*MATERIAL FOR THE TASK*:
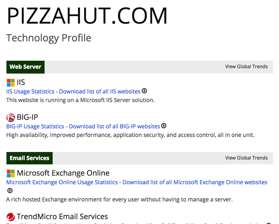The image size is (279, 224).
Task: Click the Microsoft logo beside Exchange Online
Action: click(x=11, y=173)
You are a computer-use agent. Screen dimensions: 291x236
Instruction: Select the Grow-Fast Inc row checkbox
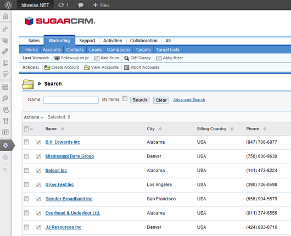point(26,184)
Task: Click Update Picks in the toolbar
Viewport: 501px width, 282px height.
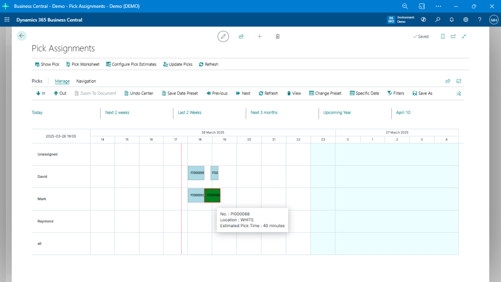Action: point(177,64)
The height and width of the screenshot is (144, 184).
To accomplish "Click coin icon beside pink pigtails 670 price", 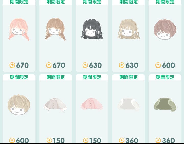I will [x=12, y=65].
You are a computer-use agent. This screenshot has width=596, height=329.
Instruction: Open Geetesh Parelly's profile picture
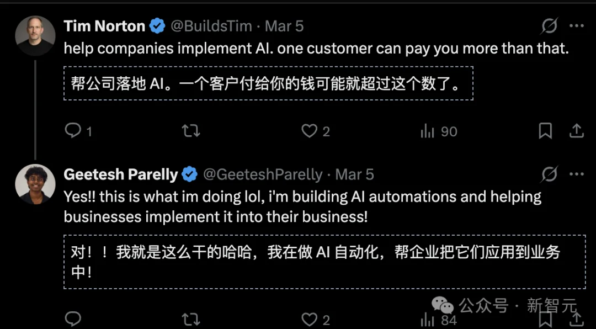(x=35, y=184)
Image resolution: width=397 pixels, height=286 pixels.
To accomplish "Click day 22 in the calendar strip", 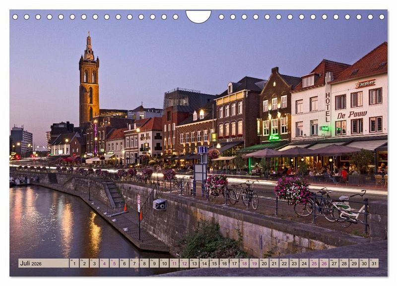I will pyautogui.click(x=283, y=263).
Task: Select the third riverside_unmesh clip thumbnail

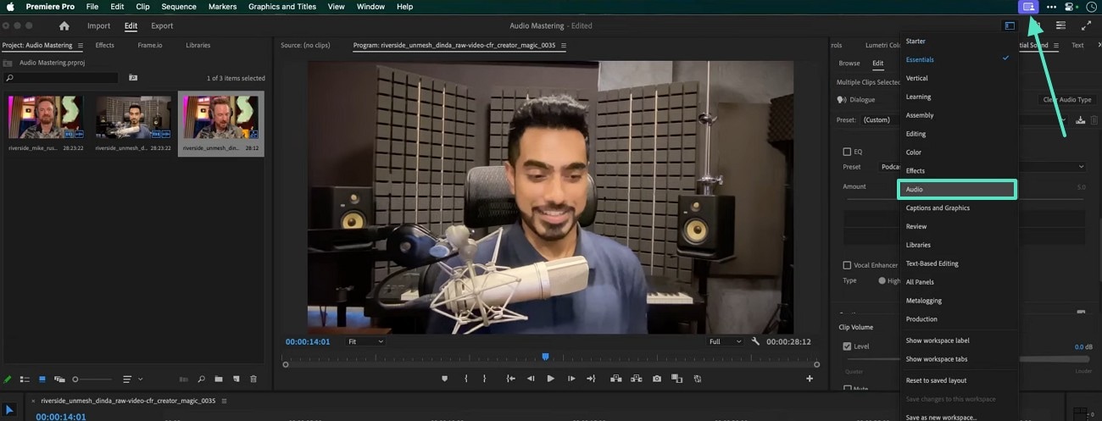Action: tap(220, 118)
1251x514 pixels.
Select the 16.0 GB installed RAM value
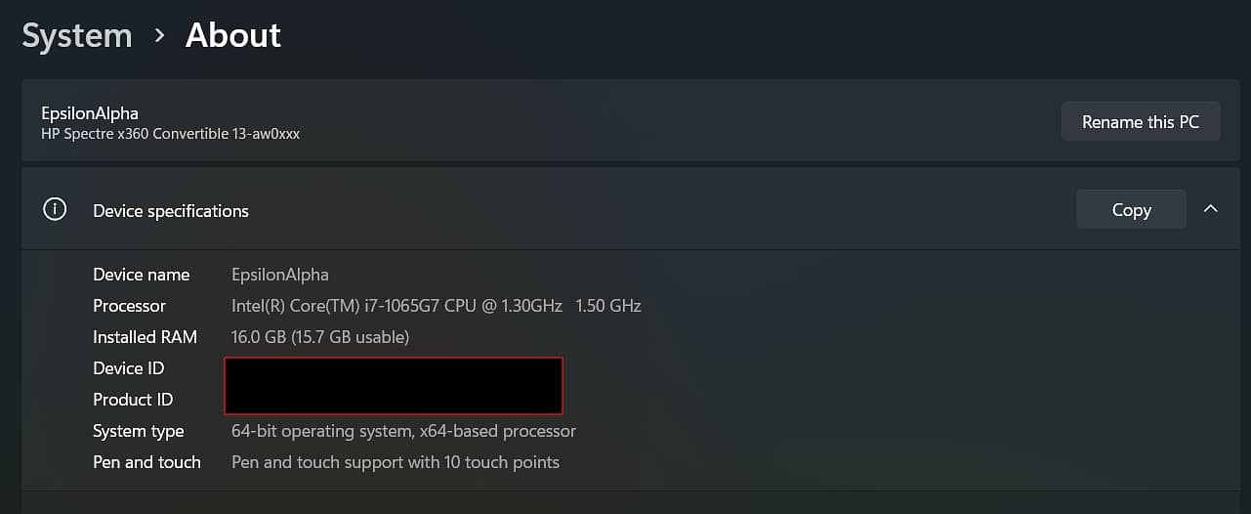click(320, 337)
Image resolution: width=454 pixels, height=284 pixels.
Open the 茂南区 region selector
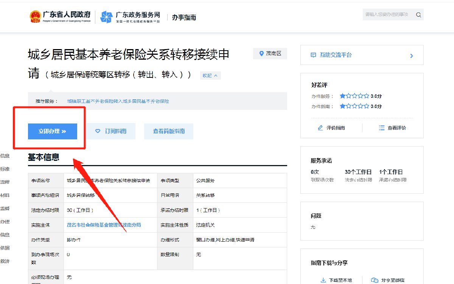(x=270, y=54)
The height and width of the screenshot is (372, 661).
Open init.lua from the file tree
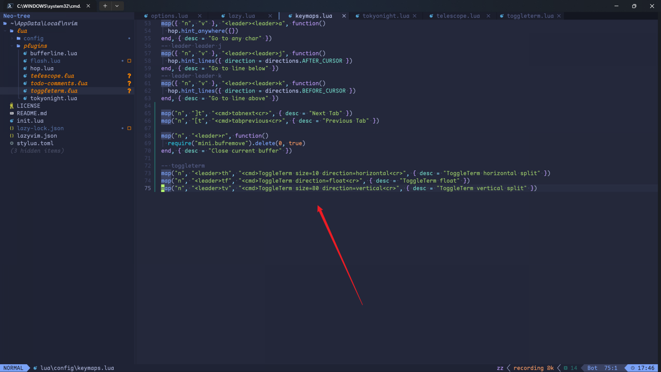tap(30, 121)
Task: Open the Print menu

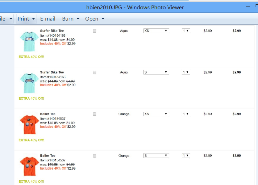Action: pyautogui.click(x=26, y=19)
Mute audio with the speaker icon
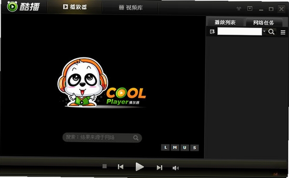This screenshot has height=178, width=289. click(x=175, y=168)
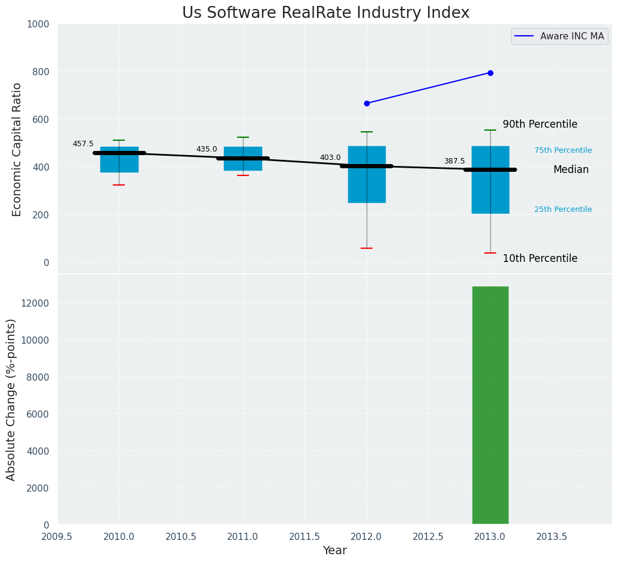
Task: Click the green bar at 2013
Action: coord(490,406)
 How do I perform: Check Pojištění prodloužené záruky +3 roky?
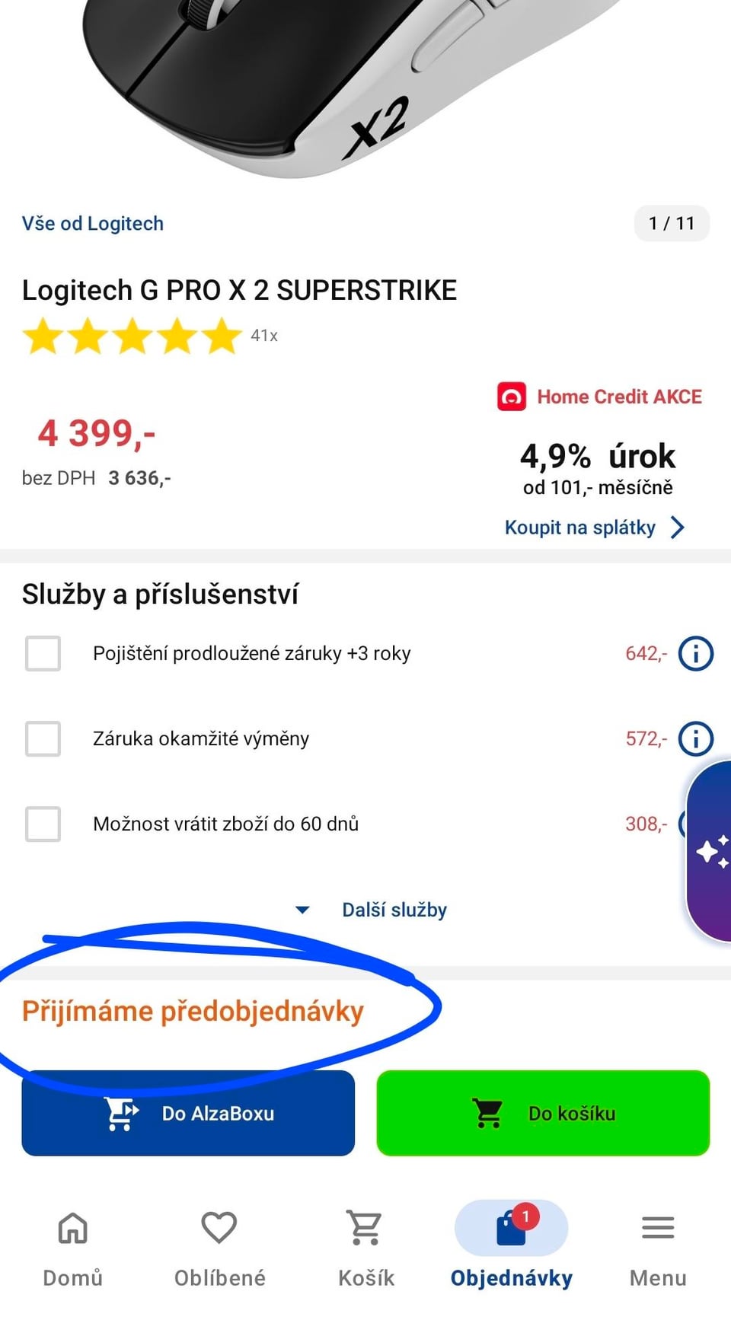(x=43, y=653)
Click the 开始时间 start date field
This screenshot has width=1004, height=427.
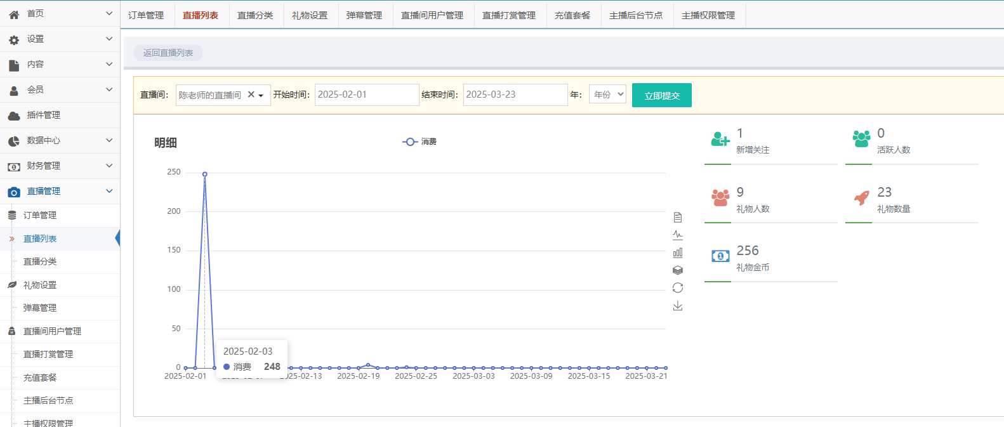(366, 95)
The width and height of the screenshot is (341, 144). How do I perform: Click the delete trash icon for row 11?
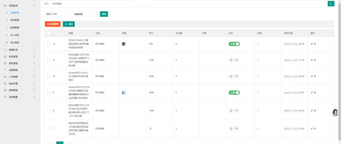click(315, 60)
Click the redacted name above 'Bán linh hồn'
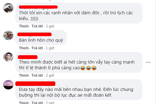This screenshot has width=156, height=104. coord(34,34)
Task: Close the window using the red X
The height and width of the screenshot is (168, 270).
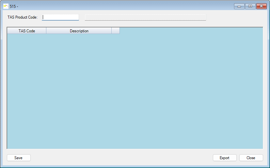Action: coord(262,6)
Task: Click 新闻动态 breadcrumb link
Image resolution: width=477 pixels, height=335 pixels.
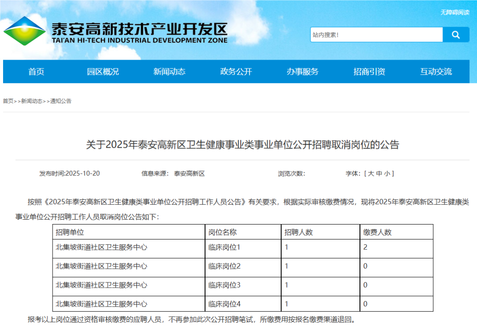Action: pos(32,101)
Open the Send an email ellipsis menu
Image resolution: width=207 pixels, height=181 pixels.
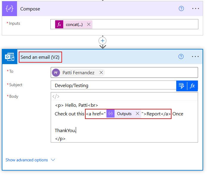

*YOUR TASK*:
Search the records above for "agent" and copy every line that has it.

*YOUR SOLUTION*:
You are a computer-use agent. Screen dimensions: 291x236
You are a computer-use agent. This screenshot has width=596, height=329.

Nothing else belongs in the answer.